In general every experiment consists of 2 parts.
- Training the classifier this is done with
train_classifier.py
- Training the explanation model
train_cvae_lightning.py
Both scripts have one argument that is used namely the --config
argument.
In the directory ./config
you can find the config files for all the experiments
For the CIFAR-10 experiment, we used a pretrained VGG-11 classifier. This means that the classifier does not have to be trained in that case.
To create a classifier, run the file train_classifier.py and specify a config file. The config file contains all necessary information to run an experiment.
To create a generative model, run the file train_cvae_lightning.py and specify a config file. This config file should be the same as the config file used to create the classifier.
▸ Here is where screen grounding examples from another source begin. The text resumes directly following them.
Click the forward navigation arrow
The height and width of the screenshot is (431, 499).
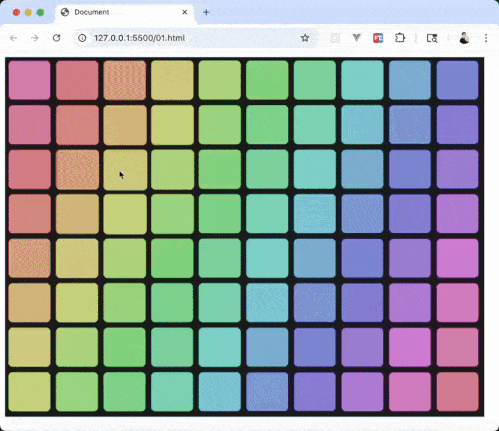(35, 38)
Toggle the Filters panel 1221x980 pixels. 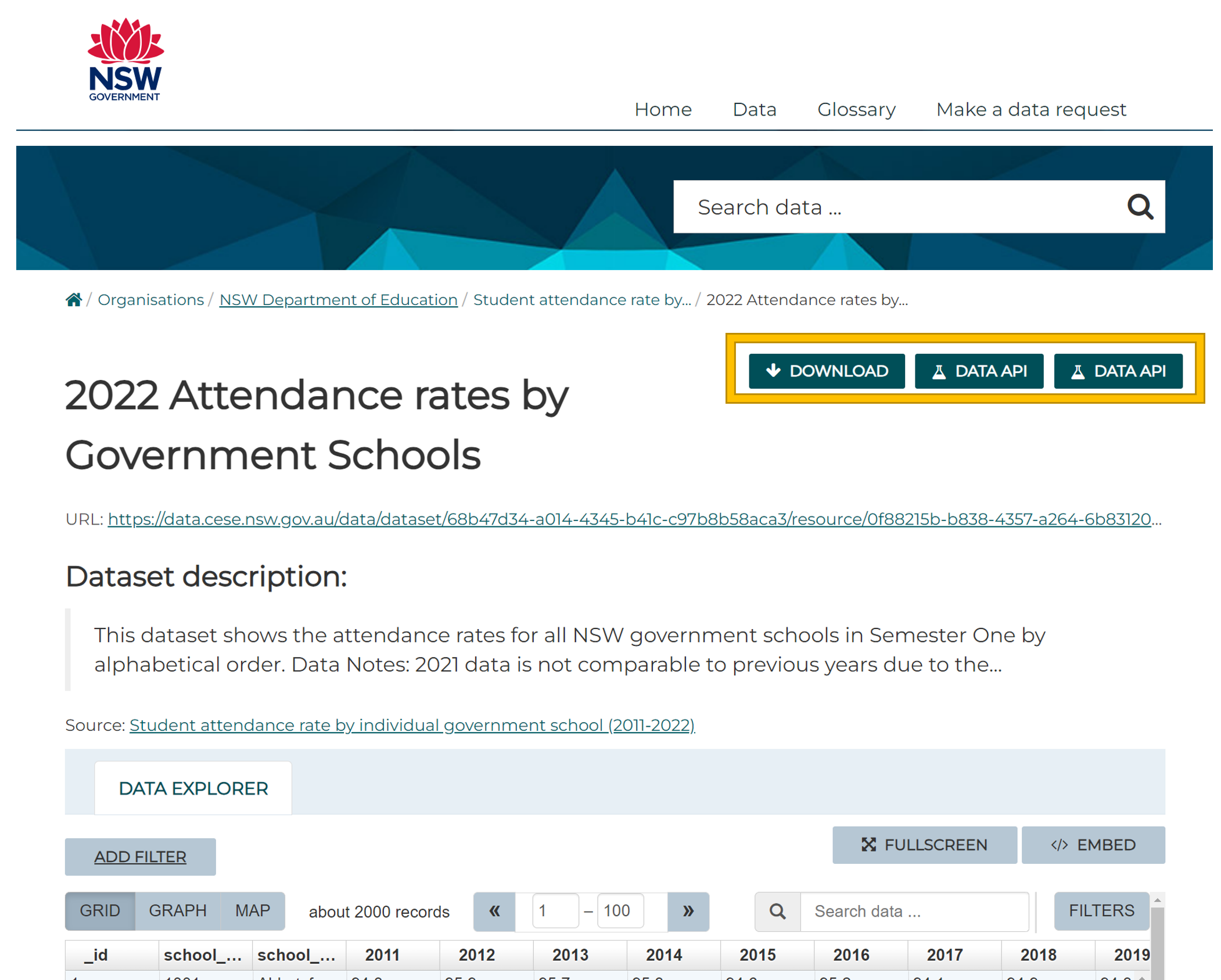pos(1101,910)
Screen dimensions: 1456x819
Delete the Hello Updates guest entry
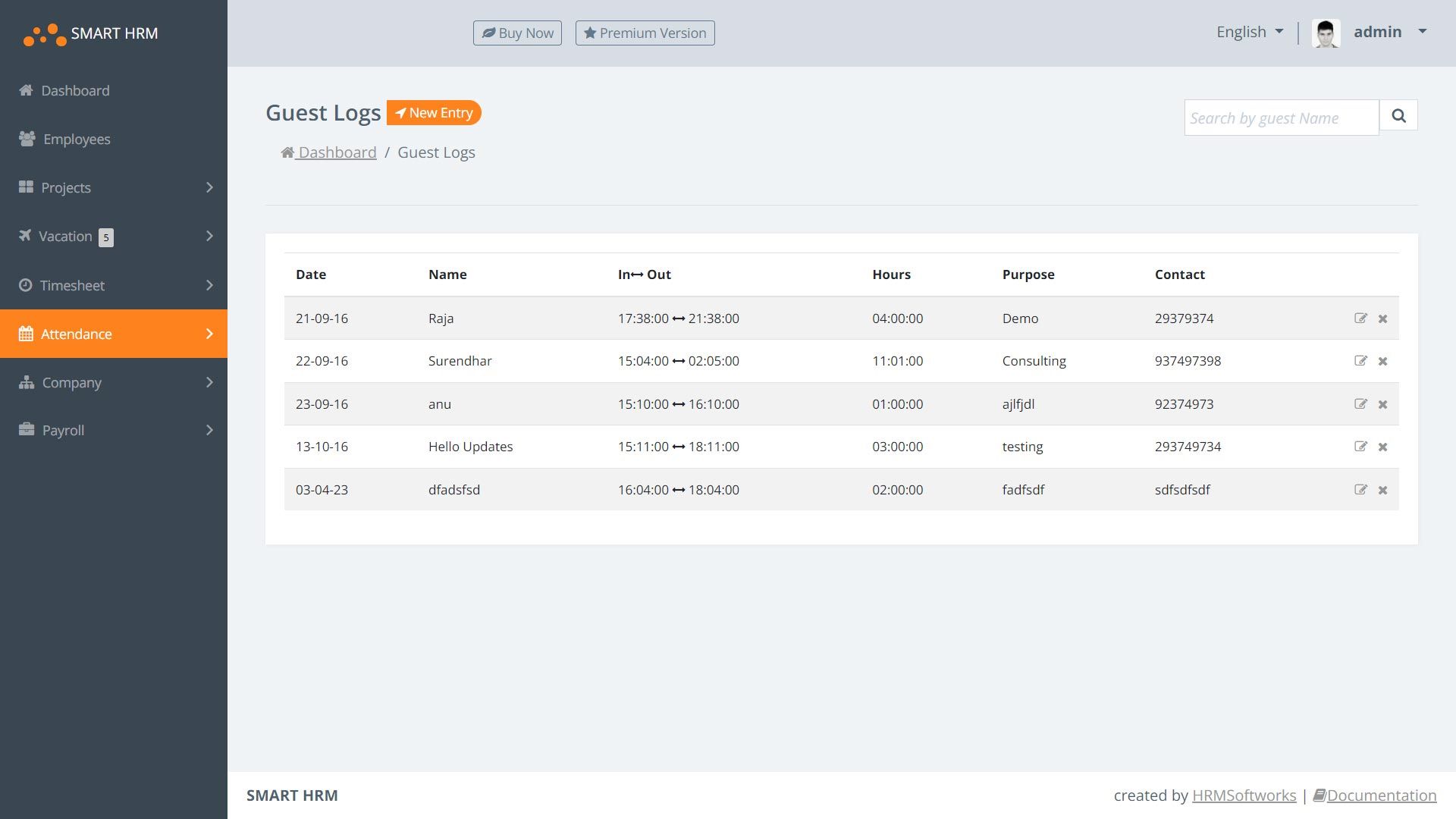1382,447
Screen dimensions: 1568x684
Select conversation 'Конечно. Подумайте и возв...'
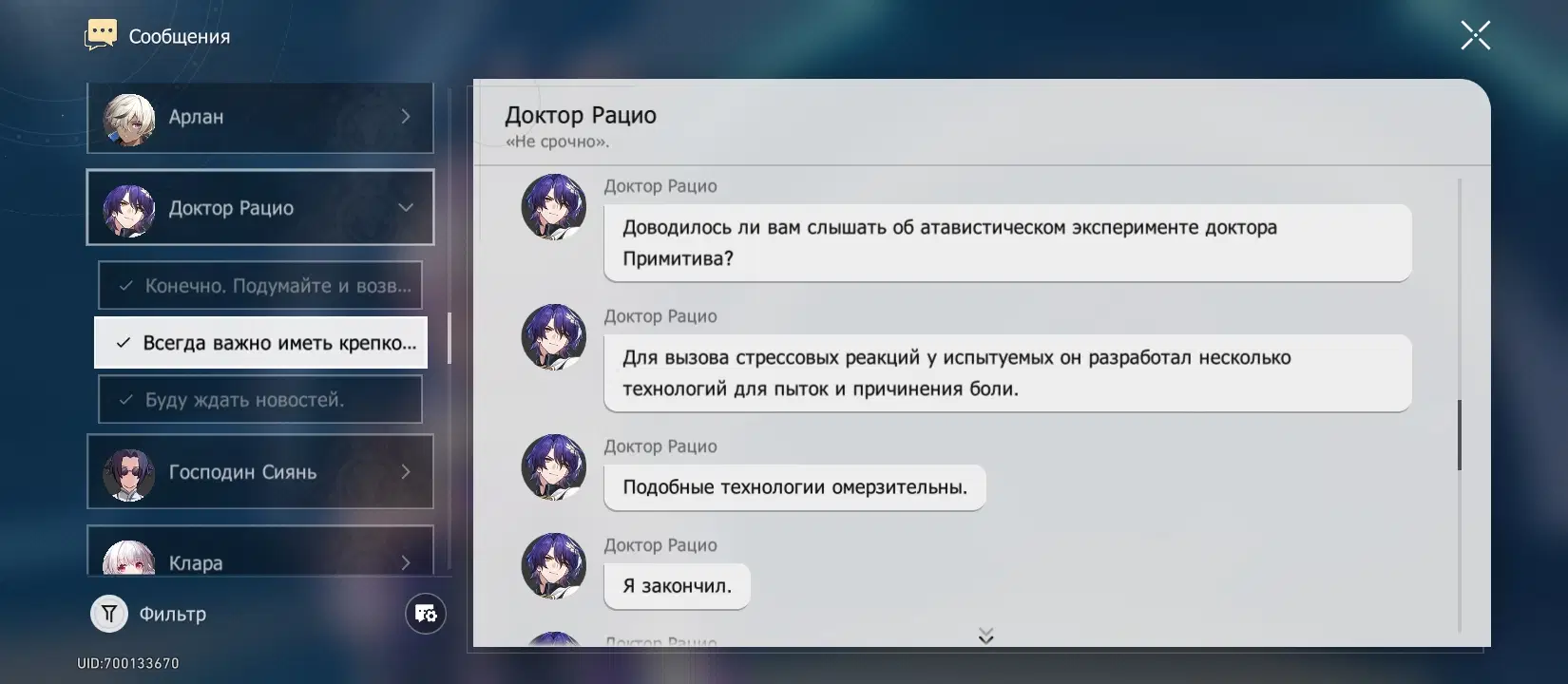(260, 286)
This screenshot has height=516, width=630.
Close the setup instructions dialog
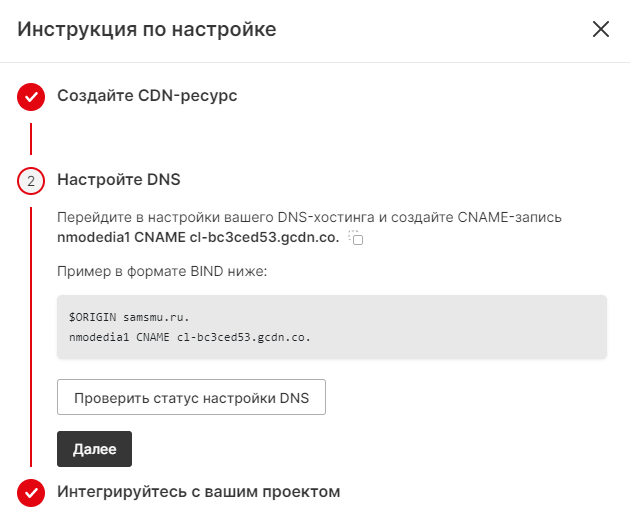coord(601,29)
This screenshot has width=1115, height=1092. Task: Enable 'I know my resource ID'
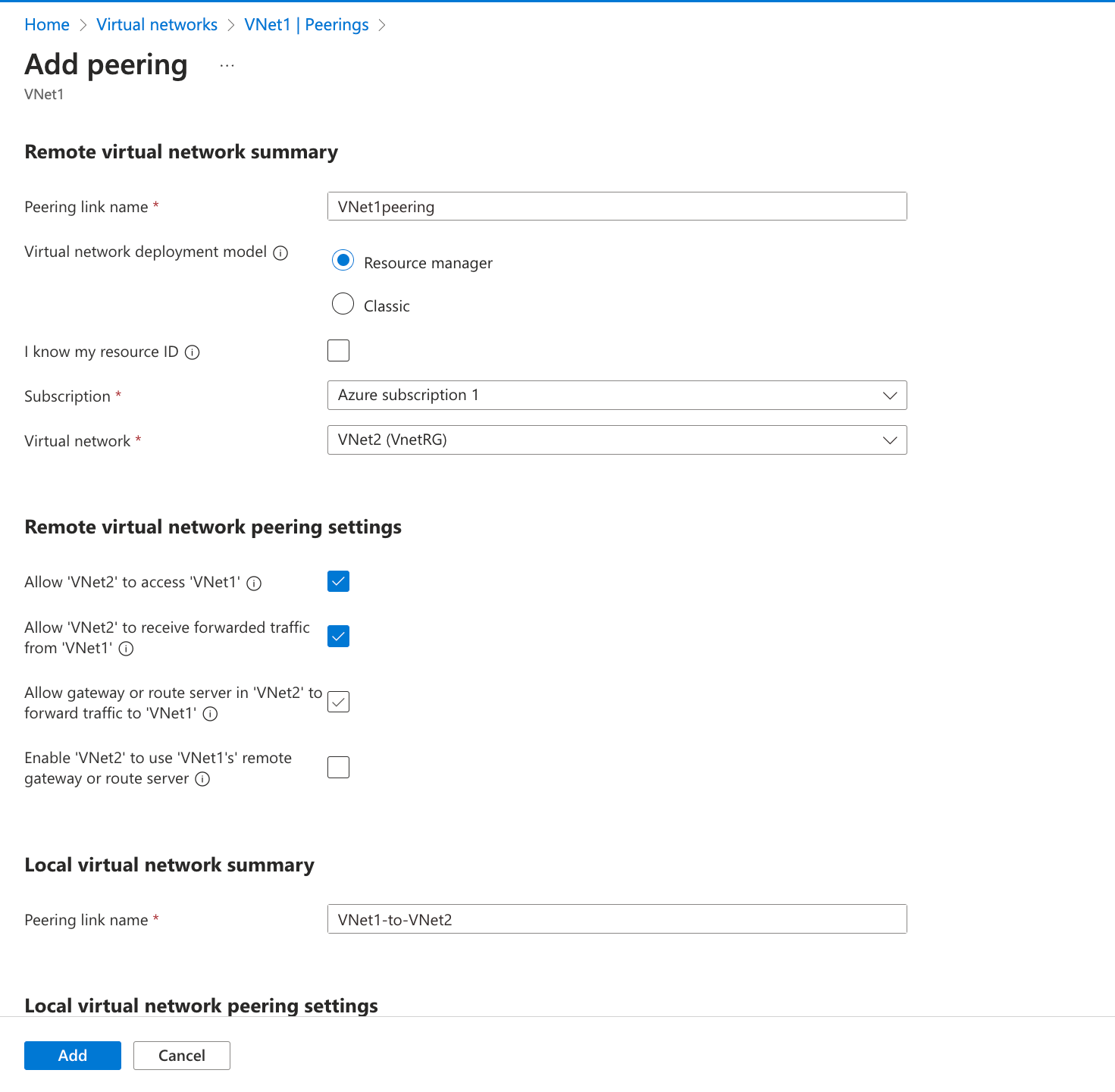pyautogui.click(x=338, y=350)
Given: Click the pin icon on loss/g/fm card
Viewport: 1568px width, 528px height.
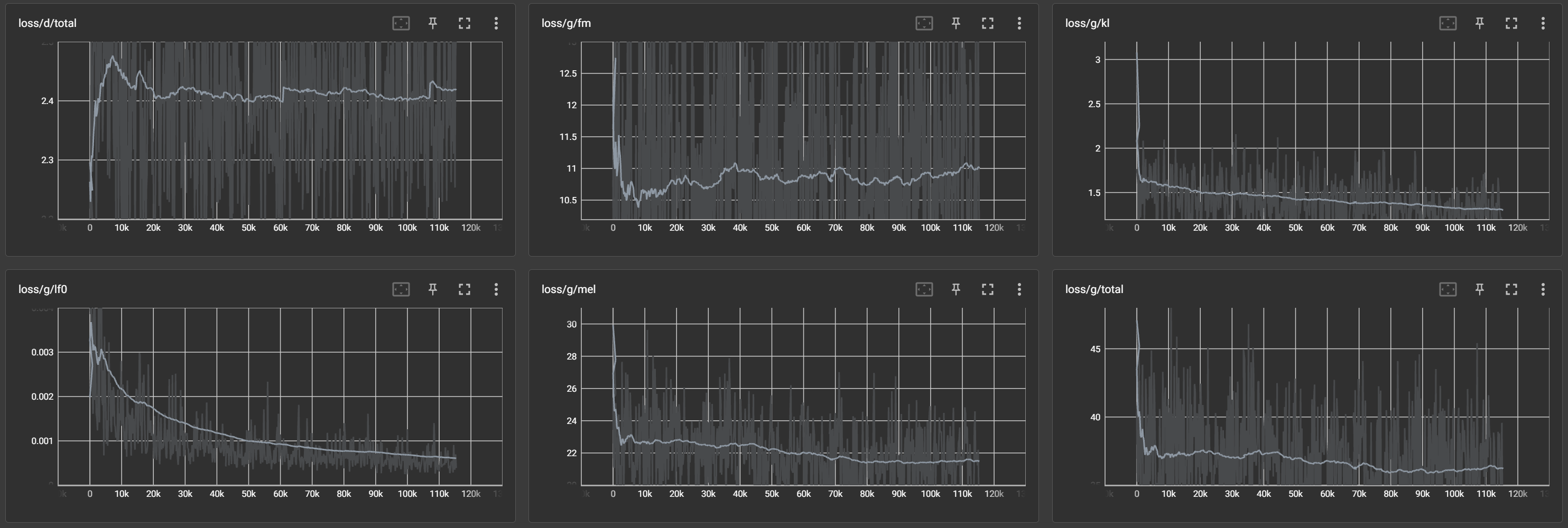Looking at the screenshot, I should tap(955, 23).
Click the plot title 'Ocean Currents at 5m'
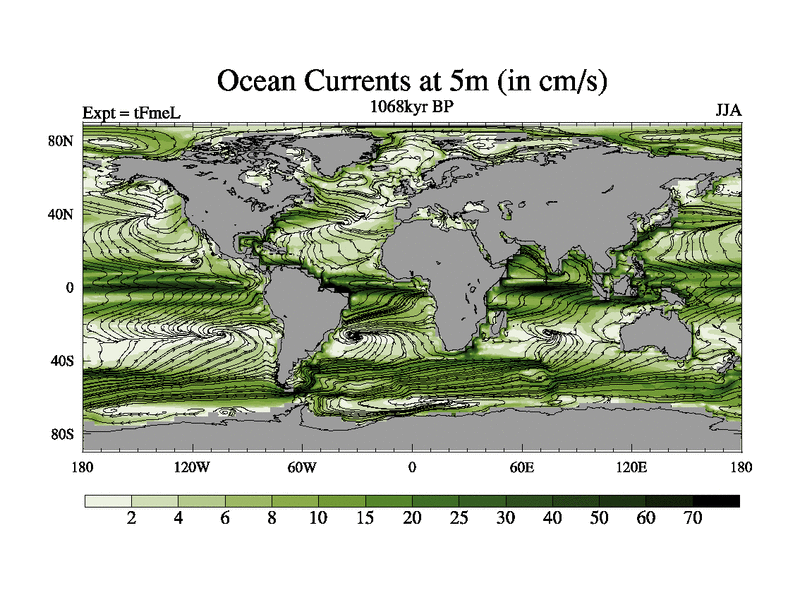This screenshot has width=800, height=600. point(412,80)
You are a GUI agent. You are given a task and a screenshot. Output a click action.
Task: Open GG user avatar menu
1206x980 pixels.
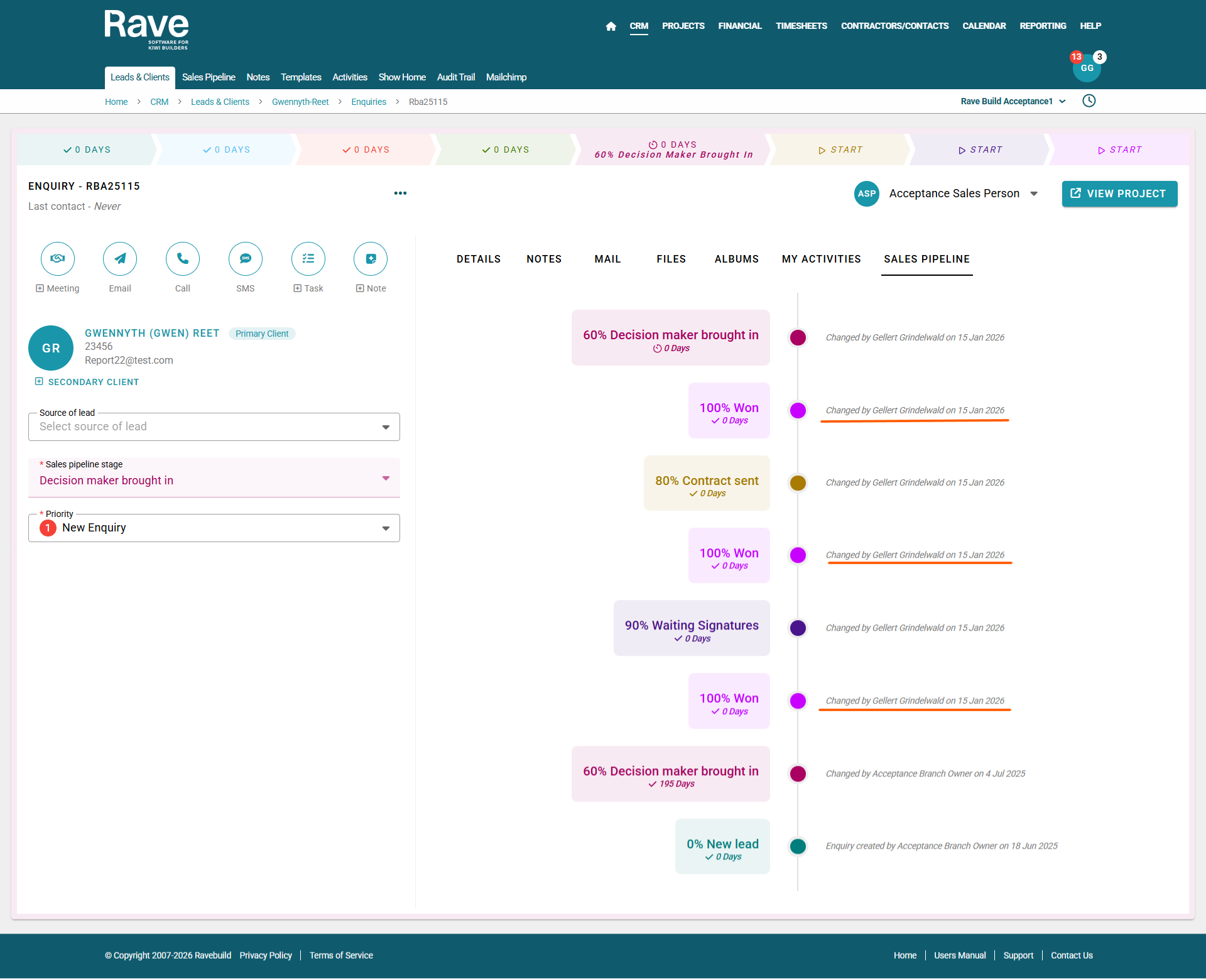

The config file specifies all necessary information to run an experiment. For example, it specifies which models are used and how long the training process is. All hyperparameters are explained below:
The following hyperparameters general parameters:
- save_dir: Directory where to save and load the models
- device: Either 'cpu' or 'gpu'
- seed: Seed for reproducibility
- num_workers: Number of workers for the dataloader
- log_dir: Folder where to store the Tensorboard logs
- progress_bar: Indicate whether to show the progress when training with PyTorch Lightning
- n_samples_each_class: Indicate how many samples are created for each class when displaying the sweeping of the latent variables
- max_images: Either an integer to limit the number of generated image, or 'null' to remove limit
- callback_every: Generate images on every x epoch
- callback_digits: Either True of False. Whether to generate images that display latent changes for each digit
- sweeping_stepsize: Increase or decrease to either make the generated images more coarse grained or fine grained
- show_probs: Whether to show the classifier probabilities in the image border
The following hyperparameters specify the dataset:
- dataset: Specifies dataset used. Choices are 'mnist', 'fmnist', or 'cifar10'
- include_classes: Specifies which classes to include in the training process. Either '1,3,5...' or 'null' for all classes
The following hyperparameters are used when training the classifier:
- classifier: Specifies model to train. Choices are 'mnist_cnn', 'fmnist_cnn', 'vgg_11' or 'dummy'
- model_name: Name of the saved classifier. Necessary for the generative model to find the classifier
- epochs: Number of epochs
- batch_size: Batch size
- lr: Learning rate
- momentum: Momentum
- optimizer: Either 'SGD' or 'Adam'
- no_print: If True, only print when validating
The following hyperparameters are used when training the generative model (vae):
- vae_model: Specifies model to train. Choices are 'mnist_cvae', 'fmnist_cvae' or 'cifar10_cvae'
- model_name: Name of the classifier model
- use_causal: If True, use the causal term to train the generative model. False otherwise
- n_alpha: Number of causal factors
- n_beta: Number of non-causal factors
- alpha_samples: Number of alpha samples used to approximate causal term
- beta_samples: Number of beta samples used to approximate causal term
- lam_ml: Lambda term. Increase to decrease relative importance of the causal term
- batch_size: Batch size
- lr: Learning rate
- b1: Beta 1 (for Adam optimizer)
- b2: Beta 2 (for Adam optimizer)
- weight_decay: Weight decay
- optimizer: Either 'SGD' or 'Adam'
- image_size: Size of the input images. 28 means 28x28
- epochs: Number of epochs